- From: Graydon <graydonish@gmail.com>
- Date: Tue, 11 Feb 2025 21:43:06 -0500
- To: Bethan Tovey-Walsh <bytheway@linguacelta.com>
- Cc: Norm Tovey-Walsh <norm@saxonica.com>, ixml <public-ixml@w3.org>
On Mon, Feb 10, 2025 at 01:15:09AM +0000, Bethan Tovey-Walsh scripsit: > Indeed, I suspect that anything you can imagine doing with a pragma > annotating a pragma, you can instead do with a single pragma. Formally, I would also expect so. A pragma in scope for a non-terminal and the same pragma in scope for another non-terminal that becomes a descendant of the XML element generated by the first non-terminal might need to have a defined interaction all the same. It could be left up to the implementers, but if there's any notion of scope it might be preferable to define which instance of the pragma applies in what context. In requirements language, something like "a pragma must apply to one and only one grammar construct". Possibly "at least one and no more than one grammar construct which is always the same grammar construct throughout an evaluation of the grammar if the evalutation considers that pragma". > > Might it be agreed that the pragma scope needs to be identifiable? > > Unfortunately, discussion about Requirements 9 and 10 in the last CG > meeting revealed some fervent objection to the idea that the > specification should say anything at all about pragma scope. I should be curious as to which use cases are advanced where a pragma of no or arbitrary scope is useful. [snip] > A pragma's scope tells us which grammar construct provides > its context. > > Seen from a different perspective, scope is a matter of where the > pragma belongs in the grammar's hierarchy. A pragma essentially has a > parent, which provides its scope. I think that makes sense; as a user, I would like to know what parts of the grammar to which the pragma will apply, and (presumably) an implementor necessarily has the same concern. Which means you have to (in some informal sense) bind a pragma to a grammar construct for a pragma to be useful. This does not allow the "a pragma is a comment" identity, though; or at least, I think comments CAN hover between two rules.
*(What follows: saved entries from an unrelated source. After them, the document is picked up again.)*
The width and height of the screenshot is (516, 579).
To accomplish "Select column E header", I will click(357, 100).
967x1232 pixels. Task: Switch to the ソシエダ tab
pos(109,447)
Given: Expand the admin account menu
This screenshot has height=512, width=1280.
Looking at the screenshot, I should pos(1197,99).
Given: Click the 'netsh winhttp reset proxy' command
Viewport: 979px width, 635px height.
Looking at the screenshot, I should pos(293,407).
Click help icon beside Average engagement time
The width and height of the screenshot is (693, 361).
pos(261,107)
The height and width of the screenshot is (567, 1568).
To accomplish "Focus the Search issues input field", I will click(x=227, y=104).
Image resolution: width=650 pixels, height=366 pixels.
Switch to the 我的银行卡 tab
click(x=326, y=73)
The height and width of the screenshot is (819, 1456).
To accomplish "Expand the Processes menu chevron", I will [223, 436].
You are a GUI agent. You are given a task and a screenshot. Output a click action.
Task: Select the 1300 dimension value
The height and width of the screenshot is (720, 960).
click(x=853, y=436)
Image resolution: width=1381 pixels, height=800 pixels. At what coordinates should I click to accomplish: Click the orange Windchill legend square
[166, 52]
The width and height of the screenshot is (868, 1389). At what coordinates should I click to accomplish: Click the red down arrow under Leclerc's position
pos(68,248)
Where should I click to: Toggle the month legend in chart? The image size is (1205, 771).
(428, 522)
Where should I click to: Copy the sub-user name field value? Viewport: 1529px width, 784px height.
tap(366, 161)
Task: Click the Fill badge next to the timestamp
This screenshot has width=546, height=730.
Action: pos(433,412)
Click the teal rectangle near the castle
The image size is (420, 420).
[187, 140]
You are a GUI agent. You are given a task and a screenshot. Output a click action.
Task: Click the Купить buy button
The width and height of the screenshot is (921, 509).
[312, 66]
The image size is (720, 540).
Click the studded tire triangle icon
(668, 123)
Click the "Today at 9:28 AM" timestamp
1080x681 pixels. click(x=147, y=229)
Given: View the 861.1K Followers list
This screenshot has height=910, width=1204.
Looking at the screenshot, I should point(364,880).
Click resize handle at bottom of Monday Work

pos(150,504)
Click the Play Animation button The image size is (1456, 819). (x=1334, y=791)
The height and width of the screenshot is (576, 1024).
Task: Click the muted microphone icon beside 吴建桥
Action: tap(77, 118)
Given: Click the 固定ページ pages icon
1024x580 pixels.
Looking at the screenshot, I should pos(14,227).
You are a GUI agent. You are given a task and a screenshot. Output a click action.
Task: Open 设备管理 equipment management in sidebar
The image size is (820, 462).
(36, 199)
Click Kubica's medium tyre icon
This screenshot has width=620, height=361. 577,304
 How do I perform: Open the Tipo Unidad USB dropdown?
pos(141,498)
Which would require that the pragma syntax is unique and specified; implementers would not be free to tell you that some specific string in a comment is magic. (Since I can't think of any language which defines pragmas without giving them a specific syntax this does not strike me as alarming.) -- Graydon -- Graydon Saunders | graydonish@fastmail.com Þæs oferéode, ðisses swá mæg. -- Deor ("That passed, so may this.")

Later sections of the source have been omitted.